* [CONSEGNA]
Rispondi in breve a queste domande sul brano riguardante il caso di Kim in Corea del Sud.
(a) In che data la Corte Suprema ha emesso la sentenza eseguita dai medici?
(b) A che ora il professor Park Moo-seok ha rimosso l'alimentatore e il respiratore artificiale?
(c) Quanto è durata la vertenza da cui è nato il primo caso di "eutanasia passiva" nel Paese?

* [BRANO SCELTO]
- - -
Questa mattina i dottori hanno rimosso il respiratore artificiale e l’alimentatore. Kim, 77 anni, era in coma dal febbraio 2008 in seguito a un intervento di endoscopia malriuscito. I familiari hanno intentato una causa verso l’ospedale che ha eseguito l’operazione. La Chiesa cattolica giudica la decisione un segno del “degrado della vita umana”.
Seoul (AsiaNews/Agenzie) – Lo Yonsei Severance Hospital di Seoul ha staccato il respiratore artificiale che teneva in vita una donna di 77 anni, conosciuta con il nome di Kim, entrata in coma nel febbraio del 2008 in seguito a un’emorragia causata da intervento di endoscopia malriuscito. È il primo caso di “morte dolce” in Corea del Sud. I medici hanno eseguito una sentenza emessa il 21 maggio scorso dalla Corte Suprema, a seguito di una lunga battaglia legale fra i parenti della donna e la clinica.
 
Alle 10.24 di questa mattina (ora locale) il professor Park Moo-seok ha rimosso l’alimentatore e il respiratore artificiale che tenevano in vita la paziente; la donna (nella foto pubblicata dall’agenzia sud-coreana Yonhap News) è stata trasferita dall’unità di terapia intensiva in un reparto di medicina generale ed è assistita dai parenti più stretti. Dopo la dichiarazione di morte, che avverrà nel volgere di qualche ora, Kim verrà sottoposta ad autopsia. I familiari hanno anche avviato una causa civile nei confronti dell’ospedale che ha eseguito l’operazione.
 
Il primo caso di “eutanasia passiva” in Corea del Sud è frutto di una vertenza durata oltre un anno. Nella sentenza emessa dai giudici si spiega che Kim è “entrata in uno stadio irrevocabile” dal quale è “impossibile” prevedere una “ripresa”, aggiungendo che “la morte sarebbe imminente senza l’aiuto di un respiratore”. Un prolungamento della terapia potrebbe “ledere la dignità del paziente” ed essere contraria “alle sue volontà”.
- - -
* [DATI DI ORIGINE]
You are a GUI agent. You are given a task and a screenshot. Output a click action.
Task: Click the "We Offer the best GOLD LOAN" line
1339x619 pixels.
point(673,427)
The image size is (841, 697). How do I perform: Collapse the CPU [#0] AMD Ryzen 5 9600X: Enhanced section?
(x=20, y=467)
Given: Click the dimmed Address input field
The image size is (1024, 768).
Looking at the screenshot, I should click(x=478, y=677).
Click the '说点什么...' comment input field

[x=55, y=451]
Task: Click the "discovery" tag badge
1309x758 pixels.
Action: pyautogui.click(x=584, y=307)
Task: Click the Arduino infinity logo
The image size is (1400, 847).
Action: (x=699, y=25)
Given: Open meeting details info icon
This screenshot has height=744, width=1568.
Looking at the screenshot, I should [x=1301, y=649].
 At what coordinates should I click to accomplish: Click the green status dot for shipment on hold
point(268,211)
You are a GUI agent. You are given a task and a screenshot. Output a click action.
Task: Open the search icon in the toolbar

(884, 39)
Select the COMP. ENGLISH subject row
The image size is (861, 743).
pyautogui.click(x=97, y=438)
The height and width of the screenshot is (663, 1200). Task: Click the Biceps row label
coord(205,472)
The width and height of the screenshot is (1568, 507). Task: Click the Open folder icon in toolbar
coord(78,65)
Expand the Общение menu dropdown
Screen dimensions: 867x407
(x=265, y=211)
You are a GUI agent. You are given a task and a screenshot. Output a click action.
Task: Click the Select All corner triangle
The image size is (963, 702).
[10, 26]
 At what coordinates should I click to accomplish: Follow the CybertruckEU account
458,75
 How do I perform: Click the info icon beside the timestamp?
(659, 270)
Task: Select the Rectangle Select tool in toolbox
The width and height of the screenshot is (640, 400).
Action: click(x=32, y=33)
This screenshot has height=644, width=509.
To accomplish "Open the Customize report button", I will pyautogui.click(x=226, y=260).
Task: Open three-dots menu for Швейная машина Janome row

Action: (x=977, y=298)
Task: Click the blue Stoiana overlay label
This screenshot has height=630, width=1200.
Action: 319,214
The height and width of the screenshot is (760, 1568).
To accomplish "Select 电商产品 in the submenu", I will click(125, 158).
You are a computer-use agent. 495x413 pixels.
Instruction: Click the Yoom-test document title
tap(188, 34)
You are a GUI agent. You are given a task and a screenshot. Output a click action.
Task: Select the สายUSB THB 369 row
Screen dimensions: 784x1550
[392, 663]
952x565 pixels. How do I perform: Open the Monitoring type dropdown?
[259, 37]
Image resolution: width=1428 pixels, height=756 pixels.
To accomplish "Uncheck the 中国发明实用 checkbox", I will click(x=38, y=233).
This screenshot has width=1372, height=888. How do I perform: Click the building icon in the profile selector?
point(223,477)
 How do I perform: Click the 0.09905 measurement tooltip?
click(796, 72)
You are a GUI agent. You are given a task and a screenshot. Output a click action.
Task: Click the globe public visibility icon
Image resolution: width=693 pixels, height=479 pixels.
- - -
* [RISPOSTA ATTESA]
(a) Il 21 maggio.
(b) Alle 10.24 del mattino, ora locale.
(c) Oltre un anno.